[Records from a dataset]
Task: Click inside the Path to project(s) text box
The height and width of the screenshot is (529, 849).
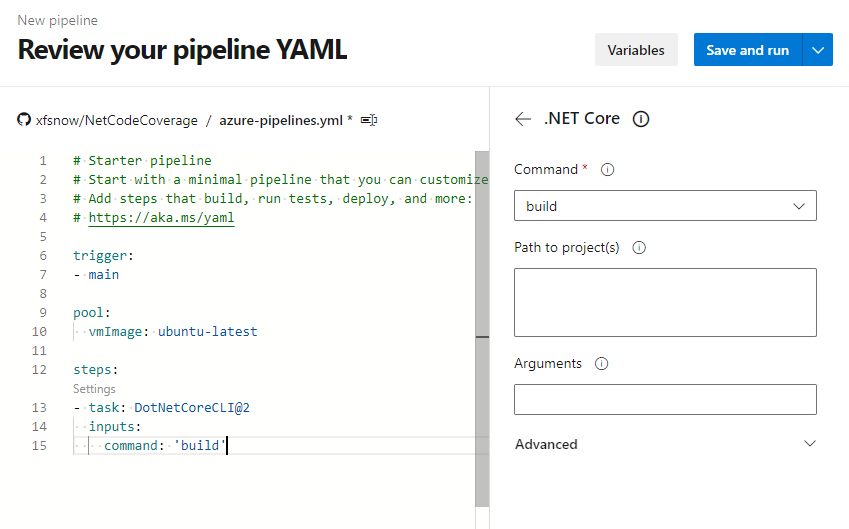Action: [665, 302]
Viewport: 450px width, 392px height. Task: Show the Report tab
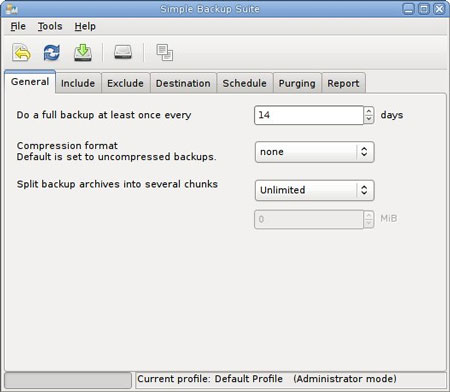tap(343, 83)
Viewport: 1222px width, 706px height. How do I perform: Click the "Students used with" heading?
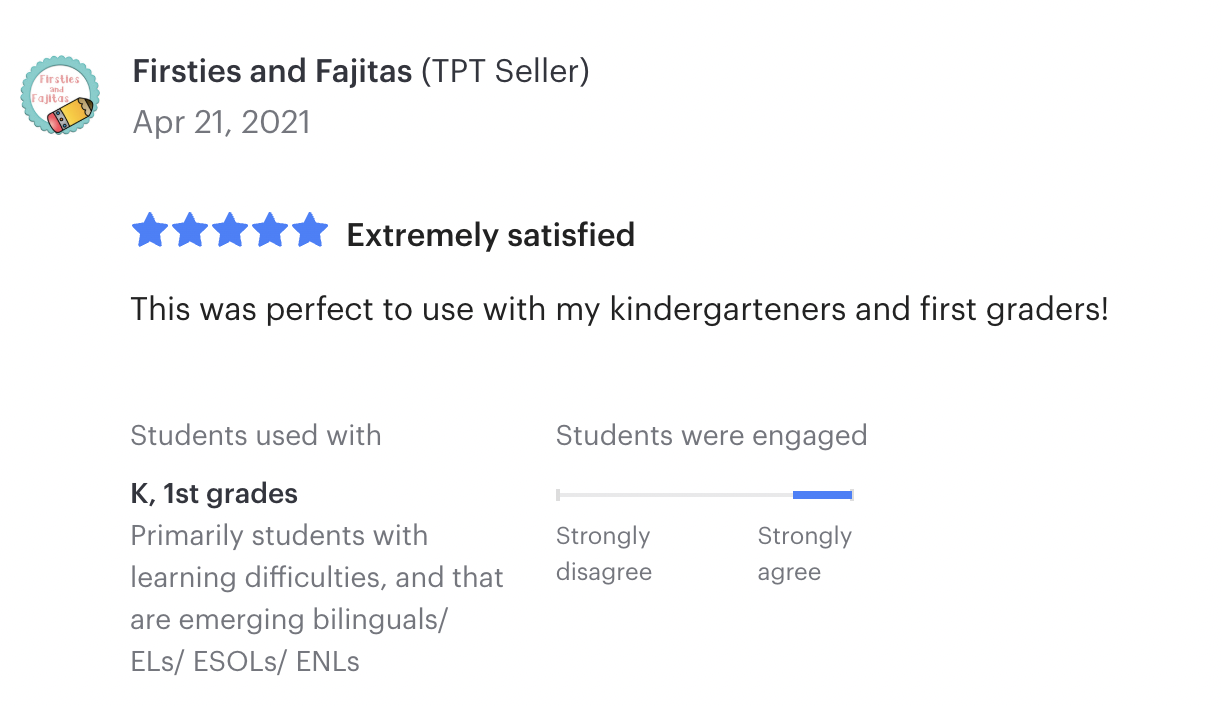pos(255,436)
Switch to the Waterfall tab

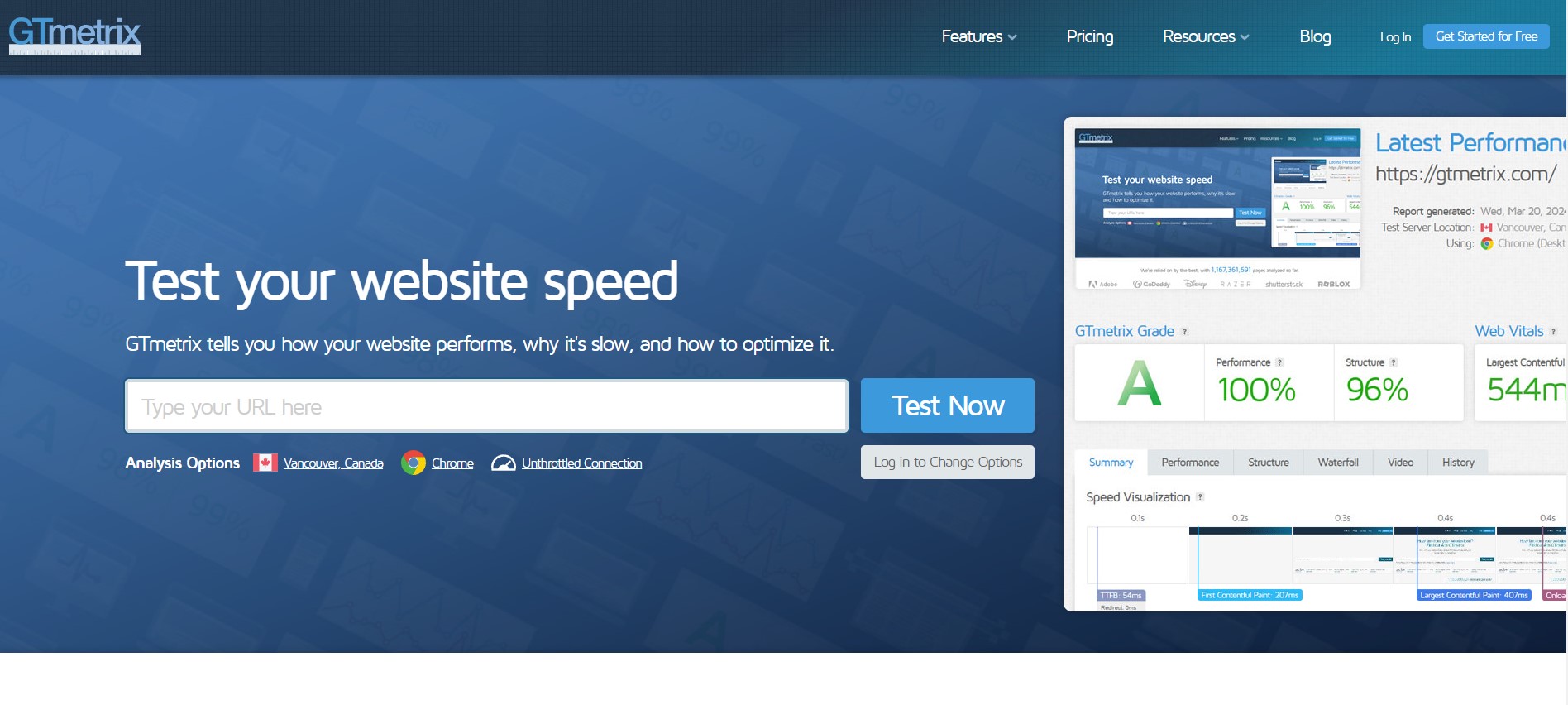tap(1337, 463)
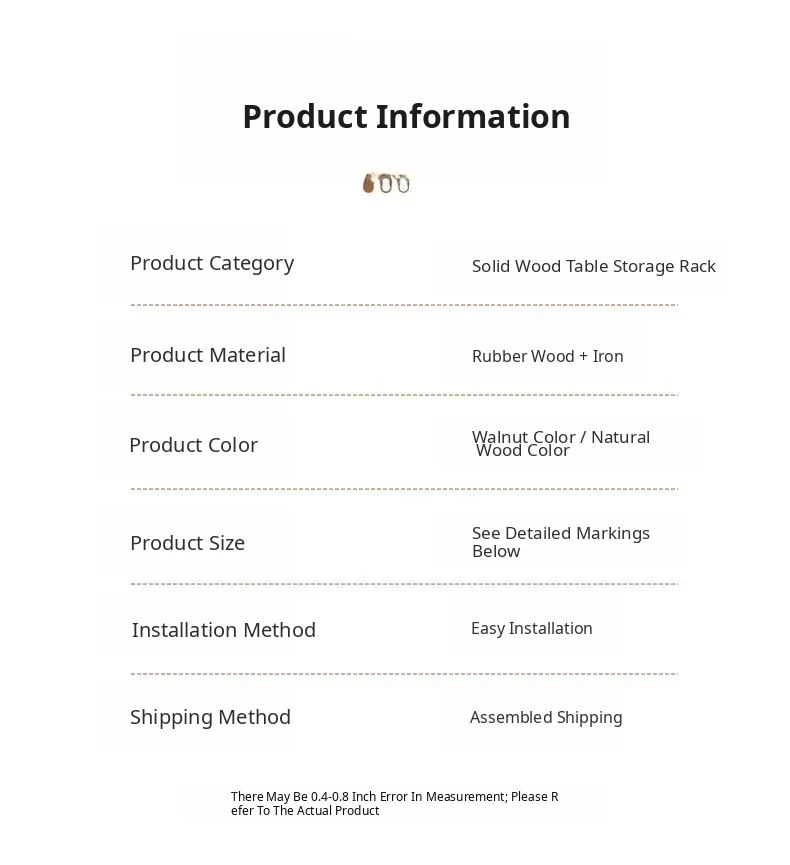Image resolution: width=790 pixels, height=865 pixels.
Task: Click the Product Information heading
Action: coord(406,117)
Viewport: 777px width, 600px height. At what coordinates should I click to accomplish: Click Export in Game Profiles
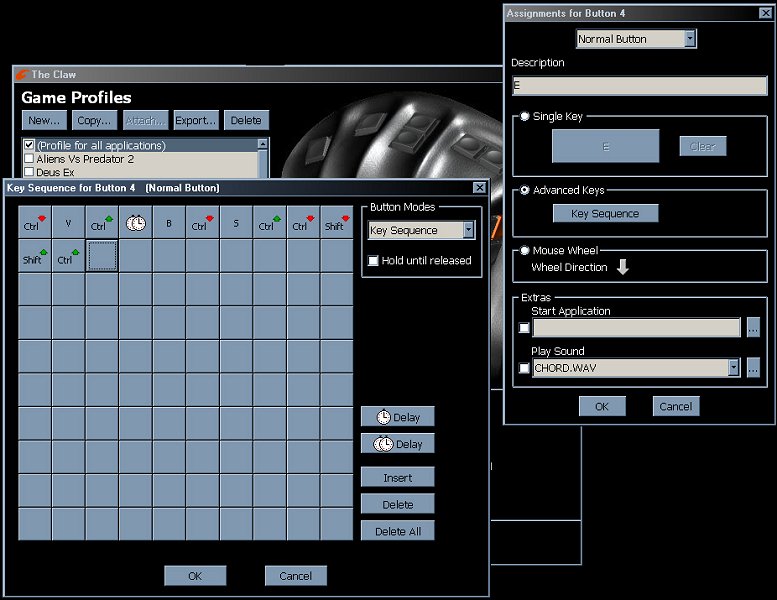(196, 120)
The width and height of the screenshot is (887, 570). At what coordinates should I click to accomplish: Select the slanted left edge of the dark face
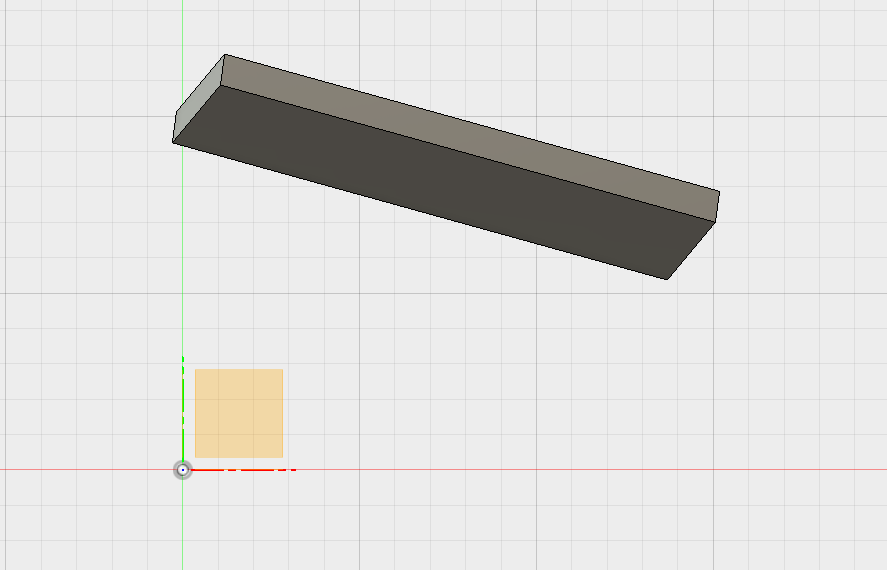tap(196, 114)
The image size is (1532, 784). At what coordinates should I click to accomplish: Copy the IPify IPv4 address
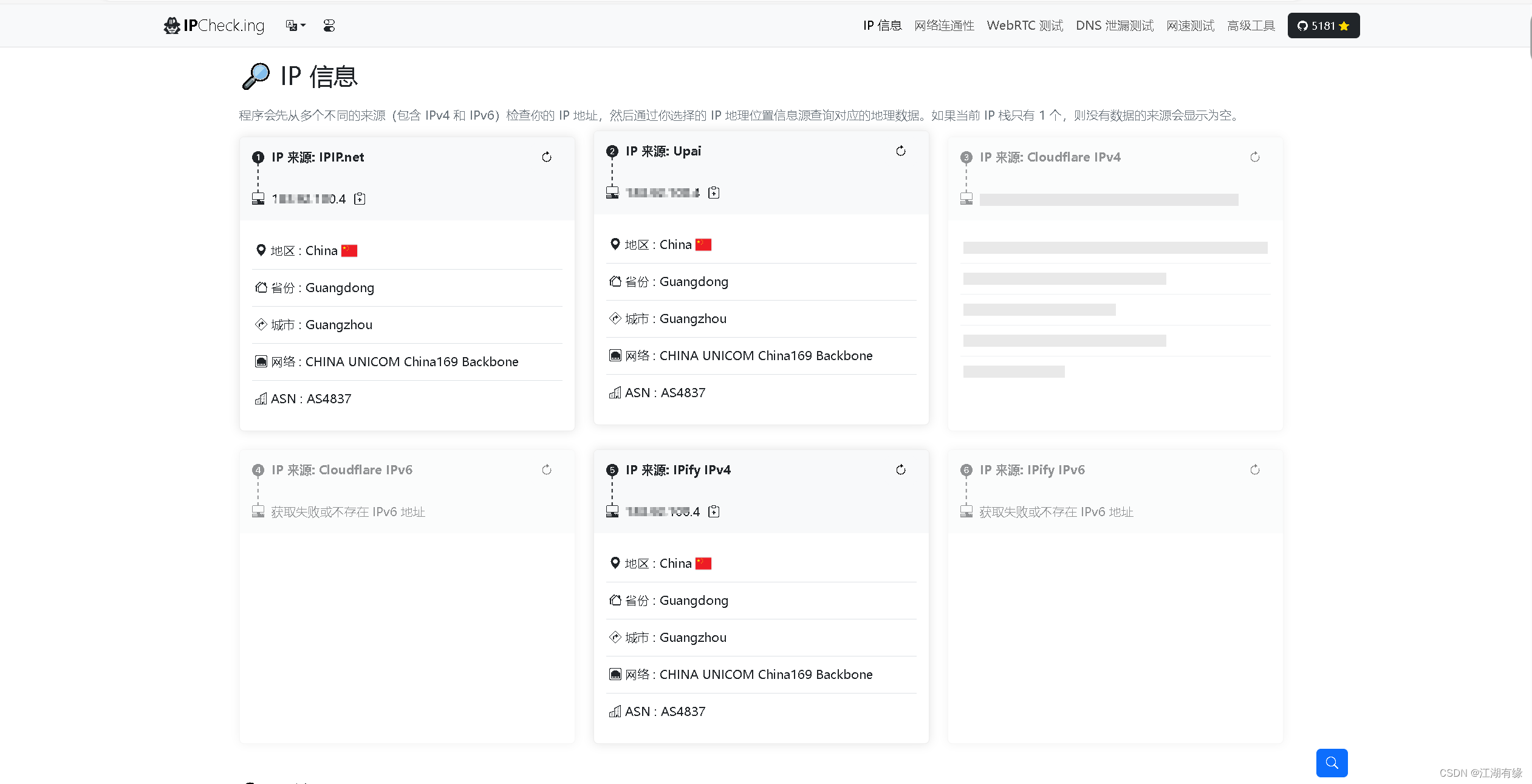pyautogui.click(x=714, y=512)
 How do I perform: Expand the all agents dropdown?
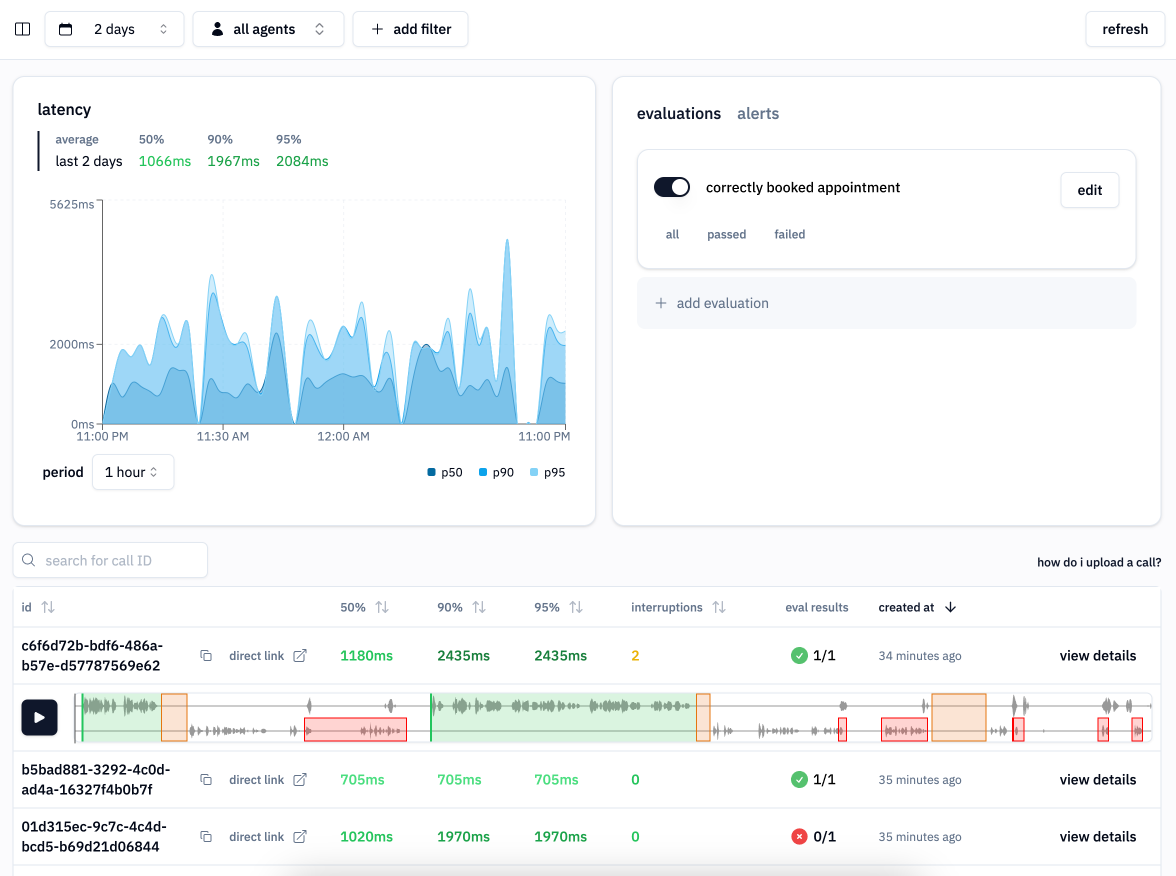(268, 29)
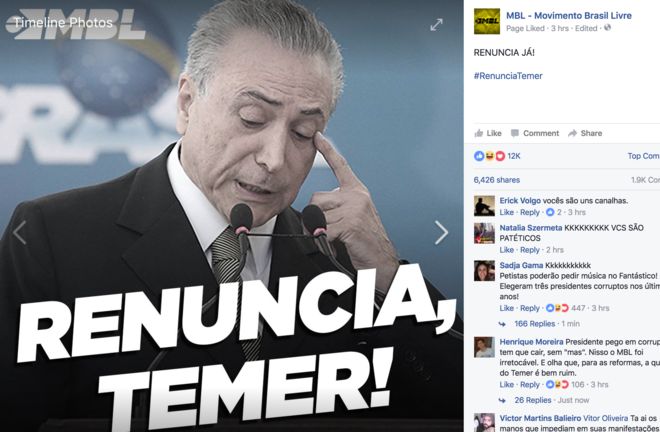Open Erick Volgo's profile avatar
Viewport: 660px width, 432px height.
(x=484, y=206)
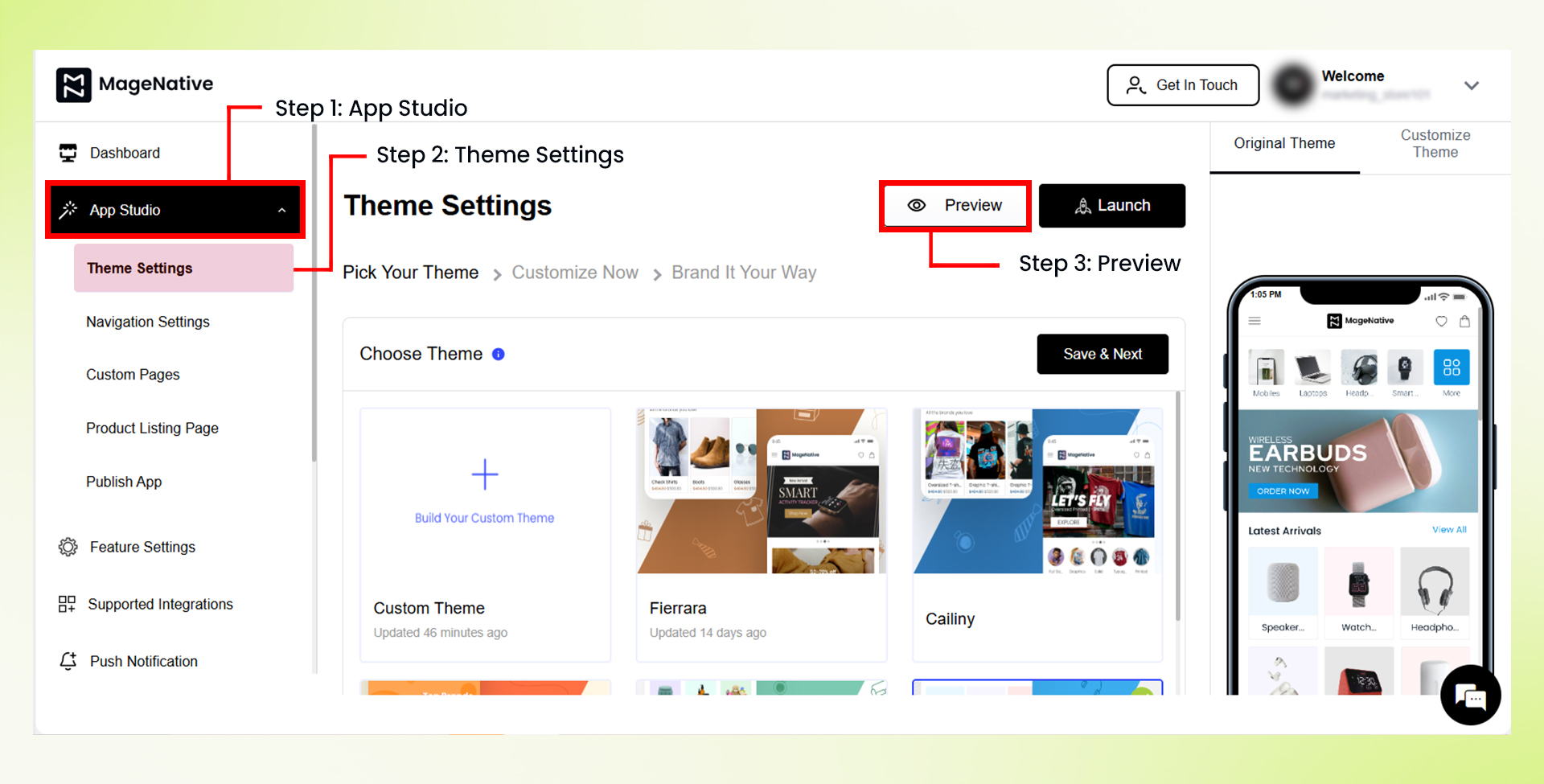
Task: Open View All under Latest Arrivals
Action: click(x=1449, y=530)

## EXERCISE DESCRIPTION
Recast the material above as a numbered list with one line per item, omitting blank lines and leaving out the pictures.

## RESULT OF THIS TASK
1. Task: Click inside the Path to project(s) text box
2. The height and width of the screenshot is (529, 849).
3. Action: [665, 302]
4. Viewport: 450px width, 392px height. Task: Show the Report tab
5. tap(343, 83)
6. Viewport: 1222px width, 706px height. How do I perform: Click the "Students used with" heading?
7. pos(255,436)
8. Switch to the Waterfall tab
9. tap(1337, 463)
10. Image resolution: width=790 pixels, height=865 pixels.
11. Task: Click the Product Information heading
12. Action: coord(406,117)
13. Viewport: 777px width, 600px height. At what coordinates should I click to accomplish: Click Export in Game Profiles
14. (196, 120)
15. The width and height of the screenshot is (887, 570). At what coordinates should I click to accomplish: Select the slanted left edge of the dark face
16. tap(196, 114)
17. The image size is (1532, 784). At what coordinates should I click to accomplish: Copy the IPify IPv4 address
18. pyautogui.click(x=714, y=512)
19.  How do I perform: Expand the all agents dropdown?
20. (268, 29)
21. Open Erick Volgo's profile avatar
22. Viewport: 660px width, 432px height.
23. (x=484, y=206)
24. Task: Open View All under Latest Arrivals
25. Action: click(x=1449, y=530)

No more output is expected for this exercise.